Can you rewrite the data below with every "Instruction" switched to "Command", leaving everything else unchanged?

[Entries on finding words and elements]
---------------
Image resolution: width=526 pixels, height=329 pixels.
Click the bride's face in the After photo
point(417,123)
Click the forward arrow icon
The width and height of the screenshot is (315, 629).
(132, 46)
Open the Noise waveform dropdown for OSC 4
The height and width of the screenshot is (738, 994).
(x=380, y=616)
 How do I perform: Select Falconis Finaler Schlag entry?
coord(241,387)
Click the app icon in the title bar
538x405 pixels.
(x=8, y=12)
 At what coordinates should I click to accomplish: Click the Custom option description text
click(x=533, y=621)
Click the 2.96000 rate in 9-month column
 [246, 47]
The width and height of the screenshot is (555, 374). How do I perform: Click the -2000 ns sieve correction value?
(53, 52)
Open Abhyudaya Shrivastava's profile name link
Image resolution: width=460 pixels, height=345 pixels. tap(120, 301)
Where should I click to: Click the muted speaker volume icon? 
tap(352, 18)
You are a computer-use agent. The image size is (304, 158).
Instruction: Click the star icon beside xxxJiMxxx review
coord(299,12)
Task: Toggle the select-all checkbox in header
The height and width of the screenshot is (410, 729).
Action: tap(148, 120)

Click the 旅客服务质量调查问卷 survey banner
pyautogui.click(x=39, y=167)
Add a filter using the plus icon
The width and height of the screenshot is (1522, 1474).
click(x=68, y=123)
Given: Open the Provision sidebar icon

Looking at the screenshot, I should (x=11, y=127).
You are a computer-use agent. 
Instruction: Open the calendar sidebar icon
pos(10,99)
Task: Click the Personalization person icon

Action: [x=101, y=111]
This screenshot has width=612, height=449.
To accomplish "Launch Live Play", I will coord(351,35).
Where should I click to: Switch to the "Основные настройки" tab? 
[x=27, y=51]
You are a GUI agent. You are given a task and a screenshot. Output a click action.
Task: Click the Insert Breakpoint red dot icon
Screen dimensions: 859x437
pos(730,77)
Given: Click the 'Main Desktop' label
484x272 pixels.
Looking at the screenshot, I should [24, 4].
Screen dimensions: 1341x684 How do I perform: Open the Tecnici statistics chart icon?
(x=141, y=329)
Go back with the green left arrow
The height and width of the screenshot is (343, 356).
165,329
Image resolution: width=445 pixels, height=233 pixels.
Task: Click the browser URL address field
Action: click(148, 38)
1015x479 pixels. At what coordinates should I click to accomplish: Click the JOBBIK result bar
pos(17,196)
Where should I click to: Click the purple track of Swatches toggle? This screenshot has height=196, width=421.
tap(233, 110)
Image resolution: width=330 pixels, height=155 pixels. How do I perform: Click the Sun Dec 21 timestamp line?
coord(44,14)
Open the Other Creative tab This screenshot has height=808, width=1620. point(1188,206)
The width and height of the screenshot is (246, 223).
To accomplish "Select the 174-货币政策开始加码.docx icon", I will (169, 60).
---------------
● **Complete response**
Image resolution: width=526 pixels, height=329 pixels.
Click the bride's face in the After photo
point(417,123)
Click the forward arrow icon
The width and height of the screenshot is (315, 629).
(132, 46)
Open the Noise waveform dropdown for OSC 4
The height and width of the screenshot is (738, 994).
(x=380, y=616)
 How do I perform: Select Falconis Finaler Schlag entry?
coord(241,387)
Click the app icon in the title bar
538x405 pixels.
(x=8, y=12)
 At what coordinates should I click to accomplish: Click the Custom option description text
click(x=533, y=621)
Click the 2.96000 rate in 9-month column
 [246, 47]
The width and height of the screenshot is (555, 374). How do I perform: Click the -2000 ns sieve correction value?
(53, 52)
Open Abhyudaya Shrivastava's profile name link
Image resolution: width=460 pixels, height=345 pixels. tap(120, 301)
Where should I click to: Click the muted speaker volume icon? 
tap(352, 18)
You are a computer-use agent. The image size is (304, 158).
Command: Click the star icon beside xxxJiMxxx review
coord(299,12)
Task: Toggle the select-all checkbox in header
The height and width of the screenshot is (410, 729).
Action: tap(148, 120)

Click the 旅客服务质量调查问卷 survey banner
pyautogui.click(x=39, y=167)
Add a filter using the plus icon
The width and height of the screenshot is (1522, 1474).
click(x=68, y=123)
Given: Open the Provision sidebar icon

Looking at the screenshot, I should (x=11, y=127).
You are a computer-use agent. 
Command: Open the calendar sidebar icon
pos(10,99)
Task: Click the Personalization person icon

Action: [x=101, y=111]
This screenshot has width=612, height=449.
To accomplish "Launch Live Play", I will coord(351,35).
Where should I click to: Switch to the "Основные настройки" tab? 
[x=27, y=51]
You are a GUI agent. You are given a task and a screenshot. Output a click action.
Task: Click the Insert Breakpoint red dot icon
Screen dimensions: 859x437
pos(730,77)
Given: Click the 'Main Desktop' label
484x272 pixels.
Looking at the screenshot, I should [24, 4].
Screen dimensions: 1341x684 How do I perform: Open the Tecnici statistics chart icon?
(x=141, y=329)
Go back with the green left arrow
The height and width of the screenshot is (343, 356).
165,329
Image resolution: width=445 pixels, height=233 pixels.
Task: Click the browser URL address field
Action: click(148, 38)
1015x479 pixels. At what coordinates should I click to accomplish: Click the JOBBIK result bar
pos(17,196)
Where should I click to: Click the purple track of Swatches toggle? This screenshot has height=196, width=421.
tap(233, 110)
Image resolution: width=330 pixels, height=155 pixels. How do I perform: Click the Sun Dec 21 timestamp line?
coord(44,14)
Open the Other Creative tab This screenshot has height=808, width=1620. point(1188,206)
The width and height of the screenshot is (246, 223).
To accomplish "Select the 174-货币政策开始加码.docx icon", I will (169, 60).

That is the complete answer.